══ TASK DATA ══

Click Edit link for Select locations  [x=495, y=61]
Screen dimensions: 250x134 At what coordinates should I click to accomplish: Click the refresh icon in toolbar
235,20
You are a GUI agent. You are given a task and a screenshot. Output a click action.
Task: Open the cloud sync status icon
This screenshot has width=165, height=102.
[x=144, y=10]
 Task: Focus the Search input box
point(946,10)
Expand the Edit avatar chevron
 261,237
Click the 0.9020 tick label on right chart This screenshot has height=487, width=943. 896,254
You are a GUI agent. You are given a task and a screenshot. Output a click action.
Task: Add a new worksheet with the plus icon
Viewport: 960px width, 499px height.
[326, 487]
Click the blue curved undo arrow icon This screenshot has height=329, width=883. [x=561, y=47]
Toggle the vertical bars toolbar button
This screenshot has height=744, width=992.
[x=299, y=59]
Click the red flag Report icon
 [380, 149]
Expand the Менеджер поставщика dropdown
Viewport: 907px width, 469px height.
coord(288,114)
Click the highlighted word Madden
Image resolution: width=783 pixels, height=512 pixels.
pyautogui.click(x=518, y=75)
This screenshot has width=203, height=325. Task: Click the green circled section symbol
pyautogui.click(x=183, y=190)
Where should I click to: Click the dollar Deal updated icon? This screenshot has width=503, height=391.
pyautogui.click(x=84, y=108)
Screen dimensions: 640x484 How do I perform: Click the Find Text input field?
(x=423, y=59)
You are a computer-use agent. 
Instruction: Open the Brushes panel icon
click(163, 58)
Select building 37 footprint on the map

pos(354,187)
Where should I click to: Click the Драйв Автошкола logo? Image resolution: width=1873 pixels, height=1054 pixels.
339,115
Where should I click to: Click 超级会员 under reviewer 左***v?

═══

#### [WORK TASK]
Could you write out all the entries exactly as given?

#### [ANSWER BOX]
Click Edit link for Select locations  [x=495, y=61]
Screen dimensions: 250x134 At what coordinates should I click to accomplish: Click the refresh icon in toolbar
235,20
You are a GUI agent. You are given a task and a screenshot. Output a click action.
Task: Open the cloud sync status icon
This screenshot has width=165, height=102.
[x=144, y=10]
 Task: Focus the Search input box
point(946,10)
Expand the Edit avatar chevron
 261,237
Click the 0.9020 tick label on right chart This screenshot has height=487, width=943. 896,254
You are a GUI agent. You are given a task and a screenshot. Output a click action.
Task: Add a new worksheet with the plus icon
Viewport: 960px width, 499px height.
[326, 487]
Click the blue curved undo arrow icon This screenshot has height=329, width=883. [x=561, y=47]
Toggle the vertical bars toolbar button
This screenshot has height=744, width=992.
[x=299, y=59]
Click the red flag Report icon
 [380, 149]
Expand the Менеджер поставщика dropdown
Viewport: 907px width, 469px height.
coord(288,114)
Click the highlighted word Madden
Image resolution: width=783 pixels, height=512 pixels.
pyautogui.click(x=518, y=75)
This screenshot has width=203, height=325. Task: Click the green circled section symbol
pyautogui.click(x=183, y=190)
Where should I click to: Click the dollar Deal updated icon? This screenshot has width=503, height=391.
pyautogui.click(x=84, y=108)
Screen dimensions: 640x484 How do I perform: Click the Find Text input field?
(x=423, y=59)
You are a computer-use agent. 
Instruction: Open the Brushes panel icon
click(163, 58)
Select building 37 footprint on the map

pos(354,187)
Where should I click to: Click the Драйв Автошкола logo? Image resolution: width=1873 pixels, height=1054 pixels.
339,115
Where should I click to: Click 超级会员 under reviewer 左***v?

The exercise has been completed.